Seriously – we have a crisis in this country.

The Daily Beast has a weekly feature: “The Daily Beast’s Best Longreads.” In this week’s compilation, they linked to the article about the Palo Alto suicides, quoted above. And, I read, and hurt, and pondered…

The statistics are breathtakingly sad: 4600 teenagers take their own lives in this country every year. That is the crisis I was speaking of.

But the quote above set me to thinking… Where’s the rebellion? These kids have no sense that they could change something.”

I read business books. Here’s a common, dominant, relatively newly rejuvenated theme: a business has to have a great, big “WHY?” to lead to genuine success.

Maybe it all starts with Why?
Maybe it all starts with Why?

Having a significant purpose is nothing new. But the current “business” emphasis probably started with Simon Sinek’s TED Talk (a shorter version has been excepted: “The Golden Circle”). He later put his thoughts in book form: Start with Why.

And, in Exponential Organizations, the idea is that a company needs a “Massive Transformative Purpose – MTP.” From the book:

This is the Massive Transformative Purpose, or MTP – the higher, aspirational purpose of the organization. Every ExO we know has one. Some aim to transform the planet, others just an industry. But radical transformation is the name of the game.

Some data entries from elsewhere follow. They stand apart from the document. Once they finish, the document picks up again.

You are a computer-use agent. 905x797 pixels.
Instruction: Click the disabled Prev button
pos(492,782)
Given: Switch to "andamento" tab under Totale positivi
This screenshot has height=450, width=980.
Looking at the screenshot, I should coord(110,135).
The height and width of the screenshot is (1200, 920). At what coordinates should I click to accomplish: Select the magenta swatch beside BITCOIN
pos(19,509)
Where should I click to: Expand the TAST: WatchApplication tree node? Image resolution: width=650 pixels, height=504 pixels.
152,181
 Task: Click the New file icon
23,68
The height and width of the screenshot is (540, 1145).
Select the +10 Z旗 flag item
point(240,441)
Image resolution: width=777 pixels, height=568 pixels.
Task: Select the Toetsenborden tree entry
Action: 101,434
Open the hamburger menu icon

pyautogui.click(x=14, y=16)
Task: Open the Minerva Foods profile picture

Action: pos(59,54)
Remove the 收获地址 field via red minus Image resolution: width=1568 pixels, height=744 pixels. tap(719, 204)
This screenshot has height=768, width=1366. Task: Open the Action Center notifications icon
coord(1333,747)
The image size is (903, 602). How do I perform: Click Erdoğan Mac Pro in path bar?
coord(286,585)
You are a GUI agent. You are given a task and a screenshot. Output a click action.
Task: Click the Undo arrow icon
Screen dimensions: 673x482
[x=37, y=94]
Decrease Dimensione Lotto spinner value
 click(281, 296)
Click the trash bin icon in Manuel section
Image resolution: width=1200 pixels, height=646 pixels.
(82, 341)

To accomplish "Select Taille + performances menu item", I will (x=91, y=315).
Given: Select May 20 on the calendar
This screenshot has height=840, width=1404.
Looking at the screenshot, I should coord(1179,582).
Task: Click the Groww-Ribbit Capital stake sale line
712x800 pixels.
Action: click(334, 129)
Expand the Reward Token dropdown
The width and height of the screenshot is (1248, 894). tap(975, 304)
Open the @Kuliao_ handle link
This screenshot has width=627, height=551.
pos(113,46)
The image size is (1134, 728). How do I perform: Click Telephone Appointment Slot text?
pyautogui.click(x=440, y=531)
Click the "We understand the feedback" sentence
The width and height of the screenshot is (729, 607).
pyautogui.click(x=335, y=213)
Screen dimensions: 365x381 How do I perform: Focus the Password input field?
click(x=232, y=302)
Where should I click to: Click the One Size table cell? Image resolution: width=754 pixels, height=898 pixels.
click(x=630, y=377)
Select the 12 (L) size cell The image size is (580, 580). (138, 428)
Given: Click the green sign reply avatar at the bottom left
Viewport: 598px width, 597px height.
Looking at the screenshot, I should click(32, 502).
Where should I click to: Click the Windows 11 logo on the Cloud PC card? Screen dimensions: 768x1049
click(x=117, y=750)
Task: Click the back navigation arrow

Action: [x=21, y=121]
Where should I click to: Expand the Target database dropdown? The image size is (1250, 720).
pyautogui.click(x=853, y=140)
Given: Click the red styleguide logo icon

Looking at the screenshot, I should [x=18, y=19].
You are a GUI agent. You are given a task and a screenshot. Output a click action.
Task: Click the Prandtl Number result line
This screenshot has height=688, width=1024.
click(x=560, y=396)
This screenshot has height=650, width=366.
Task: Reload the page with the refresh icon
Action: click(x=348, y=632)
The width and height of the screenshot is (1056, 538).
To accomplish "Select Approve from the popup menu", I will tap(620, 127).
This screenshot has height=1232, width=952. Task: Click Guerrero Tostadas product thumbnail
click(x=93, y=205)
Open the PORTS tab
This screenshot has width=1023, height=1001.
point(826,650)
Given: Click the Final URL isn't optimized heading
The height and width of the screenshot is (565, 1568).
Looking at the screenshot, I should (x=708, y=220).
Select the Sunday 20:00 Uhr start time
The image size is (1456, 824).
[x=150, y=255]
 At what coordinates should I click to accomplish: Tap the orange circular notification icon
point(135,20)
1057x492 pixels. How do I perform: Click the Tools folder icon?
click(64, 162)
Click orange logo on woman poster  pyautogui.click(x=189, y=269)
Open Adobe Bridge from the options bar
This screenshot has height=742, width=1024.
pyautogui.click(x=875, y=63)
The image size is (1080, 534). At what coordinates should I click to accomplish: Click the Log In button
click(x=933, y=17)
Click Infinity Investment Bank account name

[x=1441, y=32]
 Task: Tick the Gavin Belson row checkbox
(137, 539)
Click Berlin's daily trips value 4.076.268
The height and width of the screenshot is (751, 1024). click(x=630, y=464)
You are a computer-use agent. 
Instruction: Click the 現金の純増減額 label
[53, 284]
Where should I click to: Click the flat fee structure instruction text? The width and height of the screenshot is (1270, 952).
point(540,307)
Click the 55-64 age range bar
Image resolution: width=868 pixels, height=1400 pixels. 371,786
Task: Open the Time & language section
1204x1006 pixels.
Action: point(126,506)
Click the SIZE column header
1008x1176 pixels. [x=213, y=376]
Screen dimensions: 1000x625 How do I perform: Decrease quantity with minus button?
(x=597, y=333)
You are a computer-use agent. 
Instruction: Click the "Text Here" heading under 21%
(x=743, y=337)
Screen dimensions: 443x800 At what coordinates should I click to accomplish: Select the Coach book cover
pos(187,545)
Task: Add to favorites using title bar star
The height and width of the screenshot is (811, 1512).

Back to the crisis. I (we) don’t know quite know why there are so many suicides each year, especially among teenagers. But, maybe it takes a little rebellion to rise against purpose-less companies, and purpose-less lives.

I think that when a person has a reason to get up every day and try to transform an industry, or maybe even the planet, then that person might want to keep at it, because the great purpose beckons such devotion. Consider these words, from Bill Gates’ Harvard Commencement Address, 2007:

Don’t let complexity stop you. Be activists. Take on the big inequities. It will be one of the great experiences of your lives.
And I hope you will come back here to Harvard 30 years from now and reflect on what you have done with your talent and your energy. I hope you will judge yourselves not on your professional accomplishments alone, but also on how well you have addressed the world’s deepest inequities … on how well you treated people a world away who have nothing in common with you but their humanity.
Good luck.

You remember Maslow’s Hierarchy, don’t you? If you look at it this way, once you have your basic needs cared for, you then need something greater. Maybe that “self-actualization” level is all about having a reason to get up and accomplish something important. And when a person does not have such a massive transformative purpose, life is not quite worth living…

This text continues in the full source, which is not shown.